The same idea can be used in relation to social companionship. Do we really need to be around others all the time? Is it dangerous to be alone? One way to find out is to do the equivalent of a social fast and just be alone for a long period of time and see what happens. Chances are you’ll learn a lot about yourself that you didn’t know. You might learn that many of the thoughts in your head are not your own thoughts at all but just those of the people you hang around with.
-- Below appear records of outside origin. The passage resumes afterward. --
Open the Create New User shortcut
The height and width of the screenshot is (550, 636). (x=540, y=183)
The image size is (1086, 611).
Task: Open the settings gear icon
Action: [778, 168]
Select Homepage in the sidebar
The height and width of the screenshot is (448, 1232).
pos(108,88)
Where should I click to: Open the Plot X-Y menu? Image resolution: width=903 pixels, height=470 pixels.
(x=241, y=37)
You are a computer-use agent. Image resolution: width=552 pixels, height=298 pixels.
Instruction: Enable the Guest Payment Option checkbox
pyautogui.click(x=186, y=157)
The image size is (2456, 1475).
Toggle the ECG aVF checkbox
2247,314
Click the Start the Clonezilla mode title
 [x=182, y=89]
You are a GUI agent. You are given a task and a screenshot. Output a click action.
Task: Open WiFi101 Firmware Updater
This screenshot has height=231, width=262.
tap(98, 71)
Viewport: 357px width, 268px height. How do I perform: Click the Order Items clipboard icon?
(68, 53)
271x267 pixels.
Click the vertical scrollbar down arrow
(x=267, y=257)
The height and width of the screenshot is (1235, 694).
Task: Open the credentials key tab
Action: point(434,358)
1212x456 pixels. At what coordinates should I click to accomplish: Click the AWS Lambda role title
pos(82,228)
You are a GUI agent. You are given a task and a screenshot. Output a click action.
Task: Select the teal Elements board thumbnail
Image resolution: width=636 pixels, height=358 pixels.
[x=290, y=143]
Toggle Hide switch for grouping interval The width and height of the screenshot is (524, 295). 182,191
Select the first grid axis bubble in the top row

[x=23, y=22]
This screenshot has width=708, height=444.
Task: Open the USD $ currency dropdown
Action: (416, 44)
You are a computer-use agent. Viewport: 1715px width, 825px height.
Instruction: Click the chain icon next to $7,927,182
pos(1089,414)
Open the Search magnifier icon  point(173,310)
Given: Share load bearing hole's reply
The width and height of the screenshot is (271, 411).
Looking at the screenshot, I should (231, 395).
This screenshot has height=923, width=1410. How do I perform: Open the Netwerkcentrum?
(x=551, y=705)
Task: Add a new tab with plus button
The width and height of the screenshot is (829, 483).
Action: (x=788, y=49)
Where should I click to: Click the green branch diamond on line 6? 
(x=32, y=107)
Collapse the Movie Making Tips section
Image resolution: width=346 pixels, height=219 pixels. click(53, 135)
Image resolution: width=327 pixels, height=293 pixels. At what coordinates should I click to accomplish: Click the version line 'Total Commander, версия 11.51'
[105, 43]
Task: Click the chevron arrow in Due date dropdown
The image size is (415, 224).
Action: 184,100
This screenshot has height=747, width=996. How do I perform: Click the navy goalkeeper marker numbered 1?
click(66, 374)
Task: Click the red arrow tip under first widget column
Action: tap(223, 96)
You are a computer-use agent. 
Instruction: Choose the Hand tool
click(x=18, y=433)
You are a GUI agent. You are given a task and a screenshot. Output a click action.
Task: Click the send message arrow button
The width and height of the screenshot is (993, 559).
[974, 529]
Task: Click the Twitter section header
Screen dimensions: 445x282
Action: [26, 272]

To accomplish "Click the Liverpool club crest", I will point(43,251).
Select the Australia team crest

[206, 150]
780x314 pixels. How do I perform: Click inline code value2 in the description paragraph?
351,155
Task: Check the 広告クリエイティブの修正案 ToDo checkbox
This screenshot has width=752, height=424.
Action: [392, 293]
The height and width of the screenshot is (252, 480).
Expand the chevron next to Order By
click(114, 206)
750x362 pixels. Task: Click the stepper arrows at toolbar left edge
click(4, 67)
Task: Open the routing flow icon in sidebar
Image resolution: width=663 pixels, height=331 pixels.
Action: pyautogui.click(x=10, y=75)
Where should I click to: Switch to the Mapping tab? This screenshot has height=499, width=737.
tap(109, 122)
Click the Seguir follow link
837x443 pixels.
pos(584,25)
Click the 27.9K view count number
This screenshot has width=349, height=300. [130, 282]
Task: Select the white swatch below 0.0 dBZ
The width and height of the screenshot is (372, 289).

Maybe those thoughts will start to seem a lot less real once you’ve sat with them alone for a while.

This experimental negation of needs is a core feature of religious practices from a variety of different cultures. We might hypothesise that the way to get to self-actualisation is to negate needs and thereby to turn them into identity. Often this can happen to us by accident as we are forced by circumstances to negate our needs, but the various religious practices are about consciously pursuing the same idea.

That accounts for the esoteric side of the equation. The exoteric side is more commonly associated with the concept of identity because our outward appearance is what really signals our place in the world and hence our identity.

One exoteric aspect of our biological existence is our phenotype. It includes our body type, our eye, hair, and skin colour, the way we walk, the way we talk, and other physical attributes. Meanwhile, an exoteric aspect of our socio-cultural identity includes everything that represents our place in society. Our style of speaking and accent are strong markers that we belong to a particular class or geographical grouping. Our choice of clothing is another big factor here, which signals socio-cultural group membership. Where we live, where we work, and who we hang around with—these are all exoteric socio-cultural markers of identity.

Because humans are social animals, a big part of our identity comes from our membership in social institutions. Almost by definition, institutions belong to the exoteric side of life, but they are also an expression of the esoteric. We can call the institutions whose purpose is to satisfy the biological requirements for food and shelter economic. The economy is how we satisfy our need for food, water, warmth, shelter, etc. It is the work we do to provide those things and the organisations we belong to in order to carry out that work.

For most of history, people satisfied most of their biological needs themselves. The organisation that carried out the work was the family or kinship groups. In fact, the word economy comes from the Greek oikonomia, which meant “household management”. In this case, we might say that the family is the institution for the provision of biological needs. In ancient Rome, the meaning of the word domus (household) included the servants and slaves who did much of the work of production (the word dominate comes from the same meaning).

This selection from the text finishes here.